Noah Rupp

Personal information
- Full name: Noah Manuel Rupp
- Date of birth: 13 August 2003 (age 22)
- Place of birth: Zug, Switzerland
- Height: 1.84 m (6 ft 0 in)
- Position: Midfielder

Team information
- Current team: Wil

Youth career
- SC Menzingen
- 0000–2021: Luzern

Senior career*
- Years: Team / Apps / (Gls)
- 2021–2024: Luzern / 9 / (0)
- 2021–2024: Luzern U21 / 53 / (15)
- 2024–2026: Karlsruher SC / 1 / (0)
- 2024–2026: Karlsruher SC II / 10 / (2)
- 2025: → Lausanne Ouchy (loan) / 16 / (1)
- 2025–2026: → Thun (loan) / 16 / (0)
- 2026–: Wil / 0 / (0)

International career
- 2018–2019: Switzerland U16 / 8 / (5)
- 2019: Switzerland U17 / 8 / (1)
- 2021: Switzerland U19 / 4 / (0)
- 2022–2023: Switzerland U20 / 3 / (1)

= Noah Rupp =

Swiss footballer (born 2003)

Noah Manuel Rupp (born 13 August 2003) is a Swiss professional footballer who plays for Swiss Challenge League club Wil.

==Club career==
He made his Swiss Super League debut for Luzern on 8 August 2021 in a game against Zürich. Four days later, he made his European debut in a Conference League qualifier against Feyenoord.

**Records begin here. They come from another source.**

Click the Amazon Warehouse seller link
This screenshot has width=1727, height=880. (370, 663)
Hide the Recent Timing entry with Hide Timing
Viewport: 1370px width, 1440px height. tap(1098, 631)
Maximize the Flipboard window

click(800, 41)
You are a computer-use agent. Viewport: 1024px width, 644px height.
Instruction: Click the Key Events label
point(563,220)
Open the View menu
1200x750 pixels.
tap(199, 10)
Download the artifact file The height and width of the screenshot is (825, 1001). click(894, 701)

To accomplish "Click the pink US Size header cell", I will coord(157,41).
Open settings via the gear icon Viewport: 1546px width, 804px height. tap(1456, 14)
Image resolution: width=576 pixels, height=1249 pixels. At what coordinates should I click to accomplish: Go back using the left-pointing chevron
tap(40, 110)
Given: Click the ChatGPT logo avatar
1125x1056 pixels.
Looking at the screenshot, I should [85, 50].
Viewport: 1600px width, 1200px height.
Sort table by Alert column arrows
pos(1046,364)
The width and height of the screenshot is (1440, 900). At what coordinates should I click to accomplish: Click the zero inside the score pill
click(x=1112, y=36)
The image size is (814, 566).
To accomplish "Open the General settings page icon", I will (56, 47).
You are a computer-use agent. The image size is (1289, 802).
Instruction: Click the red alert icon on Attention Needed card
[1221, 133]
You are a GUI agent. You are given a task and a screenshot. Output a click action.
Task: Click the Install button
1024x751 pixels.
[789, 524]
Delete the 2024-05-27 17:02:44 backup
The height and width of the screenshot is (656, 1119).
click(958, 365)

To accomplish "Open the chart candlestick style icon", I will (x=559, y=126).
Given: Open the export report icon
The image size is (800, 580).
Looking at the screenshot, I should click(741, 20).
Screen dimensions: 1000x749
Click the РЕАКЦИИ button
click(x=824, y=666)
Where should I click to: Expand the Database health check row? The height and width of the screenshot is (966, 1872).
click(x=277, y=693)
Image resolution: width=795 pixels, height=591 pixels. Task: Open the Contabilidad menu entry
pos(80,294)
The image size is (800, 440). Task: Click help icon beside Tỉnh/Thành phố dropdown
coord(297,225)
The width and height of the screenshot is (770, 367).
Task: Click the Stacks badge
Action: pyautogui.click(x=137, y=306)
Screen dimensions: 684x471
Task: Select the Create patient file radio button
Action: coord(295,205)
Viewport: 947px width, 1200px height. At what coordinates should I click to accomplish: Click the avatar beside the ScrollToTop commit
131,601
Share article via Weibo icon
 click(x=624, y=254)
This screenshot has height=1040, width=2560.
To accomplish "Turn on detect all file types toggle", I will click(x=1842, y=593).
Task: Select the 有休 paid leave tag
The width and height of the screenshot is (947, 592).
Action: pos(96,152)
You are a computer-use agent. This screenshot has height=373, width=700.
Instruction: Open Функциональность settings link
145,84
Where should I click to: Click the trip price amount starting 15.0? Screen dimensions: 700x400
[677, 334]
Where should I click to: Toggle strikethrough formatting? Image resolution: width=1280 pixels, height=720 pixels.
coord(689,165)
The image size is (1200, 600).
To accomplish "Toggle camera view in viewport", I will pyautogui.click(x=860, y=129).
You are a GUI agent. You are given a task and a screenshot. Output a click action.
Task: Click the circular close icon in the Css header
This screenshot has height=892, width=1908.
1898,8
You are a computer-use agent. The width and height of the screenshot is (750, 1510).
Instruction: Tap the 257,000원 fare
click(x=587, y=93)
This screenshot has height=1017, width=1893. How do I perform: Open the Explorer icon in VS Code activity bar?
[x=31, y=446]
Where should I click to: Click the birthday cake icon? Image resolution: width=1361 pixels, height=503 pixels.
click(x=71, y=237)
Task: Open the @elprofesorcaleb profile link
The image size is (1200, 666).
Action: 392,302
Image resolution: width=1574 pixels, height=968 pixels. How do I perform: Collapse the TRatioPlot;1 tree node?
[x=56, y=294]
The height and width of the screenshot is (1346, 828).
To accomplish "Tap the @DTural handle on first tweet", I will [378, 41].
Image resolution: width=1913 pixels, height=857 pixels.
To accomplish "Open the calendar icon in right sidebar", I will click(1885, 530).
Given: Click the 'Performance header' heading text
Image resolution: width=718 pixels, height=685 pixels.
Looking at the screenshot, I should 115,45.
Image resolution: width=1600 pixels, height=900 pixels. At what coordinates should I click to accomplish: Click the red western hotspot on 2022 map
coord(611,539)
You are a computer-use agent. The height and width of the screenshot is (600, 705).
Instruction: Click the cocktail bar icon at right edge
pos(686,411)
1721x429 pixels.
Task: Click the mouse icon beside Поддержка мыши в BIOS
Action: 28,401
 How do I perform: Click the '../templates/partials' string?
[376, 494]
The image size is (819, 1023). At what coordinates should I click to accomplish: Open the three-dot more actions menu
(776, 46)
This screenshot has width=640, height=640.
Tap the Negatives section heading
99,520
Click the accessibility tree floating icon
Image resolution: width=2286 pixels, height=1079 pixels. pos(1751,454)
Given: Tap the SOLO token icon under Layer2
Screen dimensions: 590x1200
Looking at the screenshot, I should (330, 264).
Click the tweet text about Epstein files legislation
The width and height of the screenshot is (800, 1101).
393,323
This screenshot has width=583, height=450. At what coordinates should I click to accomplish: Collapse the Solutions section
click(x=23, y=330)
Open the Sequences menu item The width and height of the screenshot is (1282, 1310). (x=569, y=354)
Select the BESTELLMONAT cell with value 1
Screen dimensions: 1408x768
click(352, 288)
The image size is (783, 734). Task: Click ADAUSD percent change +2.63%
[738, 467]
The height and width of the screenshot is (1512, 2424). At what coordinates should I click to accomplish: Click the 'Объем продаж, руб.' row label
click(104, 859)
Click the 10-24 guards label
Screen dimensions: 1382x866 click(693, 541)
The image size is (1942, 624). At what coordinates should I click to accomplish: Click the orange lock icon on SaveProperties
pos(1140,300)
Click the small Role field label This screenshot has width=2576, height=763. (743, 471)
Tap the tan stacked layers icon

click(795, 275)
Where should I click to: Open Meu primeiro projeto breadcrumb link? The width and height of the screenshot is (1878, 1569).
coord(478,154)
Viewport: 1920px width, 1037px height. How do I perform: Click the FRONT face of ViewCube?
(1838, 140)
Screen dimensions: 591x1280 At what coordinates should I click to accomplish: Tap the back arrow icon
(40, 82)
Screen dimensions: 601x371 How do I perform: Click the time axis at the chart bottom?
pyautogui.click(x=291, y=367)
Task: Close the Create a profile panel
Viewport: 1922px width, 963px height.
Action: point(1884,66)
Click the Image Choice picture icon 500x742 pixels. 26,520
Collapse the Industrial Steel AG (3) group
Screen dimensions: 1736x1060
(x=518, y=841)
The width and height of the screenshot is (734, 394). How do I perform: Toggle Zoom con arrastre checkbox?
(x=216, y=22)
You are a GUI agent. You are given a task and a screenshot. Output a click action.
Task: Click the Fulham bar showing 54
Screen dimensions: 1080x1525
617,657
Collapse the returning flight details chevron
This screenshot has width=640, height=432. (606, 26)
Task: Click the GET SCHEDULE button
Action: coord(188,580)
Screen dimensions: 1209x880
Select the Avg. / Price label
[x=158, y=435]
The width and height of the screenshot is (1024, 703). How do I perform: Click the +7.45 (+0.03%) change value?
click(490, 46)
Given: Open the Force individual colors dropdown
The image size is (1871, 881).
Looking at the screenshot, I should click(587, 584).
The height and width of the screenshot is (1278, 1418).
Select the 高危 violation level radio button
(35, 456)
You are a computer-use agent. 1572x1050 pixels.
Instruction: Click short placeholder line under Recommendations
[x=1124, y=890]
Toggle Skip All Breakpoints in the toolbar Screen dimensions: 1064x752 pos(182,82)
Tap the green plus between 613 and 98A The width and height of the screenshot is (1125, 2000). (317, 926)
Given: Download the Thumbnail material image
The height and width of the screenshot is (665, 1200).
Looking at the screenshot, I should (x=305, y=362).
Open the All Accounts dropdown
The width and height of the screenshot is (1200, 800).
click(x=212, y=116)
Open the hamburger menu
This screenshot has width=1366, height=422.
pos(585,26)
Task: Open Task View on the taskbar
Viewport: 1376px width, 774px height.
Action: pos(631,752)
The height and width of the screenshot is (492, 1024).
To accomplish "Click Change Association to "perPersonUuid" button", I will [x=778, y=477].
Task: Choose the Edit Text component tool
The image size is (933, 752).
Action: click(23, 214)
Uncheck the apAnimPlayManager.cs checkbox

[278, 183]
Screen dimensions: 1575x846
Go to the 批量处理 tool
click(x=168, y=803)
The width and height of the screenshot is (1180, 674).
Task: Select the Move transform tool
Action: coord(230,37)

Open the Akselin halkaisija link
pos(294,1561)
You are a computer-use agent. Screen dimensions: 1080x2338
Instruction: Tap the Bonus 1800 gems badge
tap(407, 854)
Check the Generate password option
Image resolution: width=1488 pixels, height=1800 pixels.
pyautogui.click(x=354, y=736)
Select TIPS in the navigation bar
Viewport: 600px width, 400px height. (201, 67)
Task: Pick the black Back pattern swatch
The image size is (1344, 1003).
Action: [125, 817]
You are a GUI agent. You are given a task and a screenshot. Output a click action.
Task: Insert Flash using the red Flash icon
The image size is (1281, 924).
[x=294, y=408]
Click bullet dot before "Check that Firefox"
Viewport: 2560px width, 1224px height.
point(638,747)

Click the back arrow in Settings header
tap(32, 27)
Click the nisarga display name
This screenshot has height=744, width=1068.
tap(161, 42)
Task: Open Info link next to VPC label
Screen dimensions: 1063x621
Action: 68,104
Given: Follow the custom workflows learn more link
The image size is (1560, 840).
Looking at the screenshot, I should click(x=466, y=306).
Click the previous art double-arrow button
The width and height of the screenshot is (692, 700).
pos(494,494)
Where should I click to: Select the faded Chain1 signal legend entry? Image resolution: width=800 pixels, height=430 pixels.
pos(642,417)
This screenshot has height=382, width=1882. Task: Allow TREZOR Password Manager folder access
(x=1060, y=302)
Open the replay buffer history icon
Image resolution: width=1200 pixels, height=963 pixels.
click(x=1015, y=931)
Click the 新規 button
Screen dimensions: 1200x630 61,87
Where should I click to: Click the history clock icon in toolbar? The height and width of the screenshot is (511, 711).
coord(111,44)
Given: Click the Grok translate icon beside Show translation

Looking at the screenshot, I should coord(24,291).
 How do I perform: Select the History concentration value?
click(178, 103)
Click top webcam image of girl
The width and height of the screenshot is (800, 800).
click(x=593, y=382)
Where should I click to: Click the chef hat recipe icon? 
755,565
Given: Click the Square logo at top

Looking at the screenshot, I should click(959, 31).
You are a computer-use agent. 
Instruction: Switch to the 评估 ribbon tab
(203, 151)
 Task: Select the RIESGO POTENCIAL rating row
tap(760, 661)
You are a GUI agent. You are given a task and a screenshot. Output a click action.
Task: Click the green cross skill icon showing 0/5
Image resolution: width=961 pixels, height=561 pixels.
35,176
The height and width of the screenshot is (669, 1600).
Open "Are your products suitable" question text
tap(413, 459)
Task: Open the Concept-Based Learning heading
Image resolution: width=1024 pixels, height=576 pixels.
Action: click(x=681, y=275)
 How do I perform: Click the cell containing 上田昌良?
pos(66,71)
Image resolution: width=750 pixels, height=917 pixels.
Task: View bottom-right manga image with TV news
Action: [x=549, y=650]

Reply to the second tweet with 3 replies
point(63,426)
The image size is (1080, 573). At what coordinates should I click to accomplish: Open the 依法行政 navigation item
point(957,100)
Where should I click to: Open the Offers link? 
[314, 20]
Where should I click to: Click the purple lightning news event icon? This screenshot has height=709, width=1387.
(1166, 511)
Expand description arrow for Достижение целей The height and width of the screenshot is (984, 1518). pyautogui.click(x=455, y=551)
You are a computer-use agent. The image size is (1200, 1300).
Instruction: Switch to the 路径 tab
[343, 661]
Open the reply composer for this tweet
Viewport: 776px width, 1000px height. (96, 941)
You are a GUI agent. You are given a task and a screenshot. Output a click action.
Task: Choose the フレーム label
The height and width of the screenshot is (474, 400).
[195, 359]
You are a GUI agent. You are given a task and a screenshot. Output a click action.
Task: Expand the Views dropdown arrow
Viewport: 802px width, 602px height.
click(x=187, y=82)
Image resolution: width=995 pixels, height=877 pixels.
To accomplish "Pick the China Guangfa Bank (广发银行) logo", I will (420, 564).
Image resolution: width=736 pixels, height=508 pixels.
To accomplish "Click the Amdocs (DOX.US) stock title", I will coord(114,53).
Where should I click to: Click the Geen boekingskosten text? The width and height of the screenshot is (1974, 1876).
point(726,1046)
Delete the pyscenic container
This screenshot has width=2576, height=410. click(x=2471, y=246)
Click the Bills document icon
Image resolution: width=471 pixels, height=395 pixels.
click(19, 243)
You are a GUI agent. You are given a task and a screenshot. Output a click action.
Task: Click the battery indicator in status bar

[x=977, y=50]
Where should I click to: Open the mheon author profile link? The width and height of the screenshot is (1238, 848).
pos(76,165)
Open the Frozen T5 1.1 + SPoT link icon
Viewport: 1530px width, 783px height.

On 24 April 2024, Rupp signed a contract with German club Karlsruher SC, effective 1 July. On 30 January 2025, Karlsruher loaned him to Lausanne Ouchy.

On 29 August 2025, he was loaned to recently promoted FC Thun in the Swiss Super League. He helped Thun win their first league title in the 2025–26 season.

On 16 July 2026, Rupp signed a three-year contract with Wil.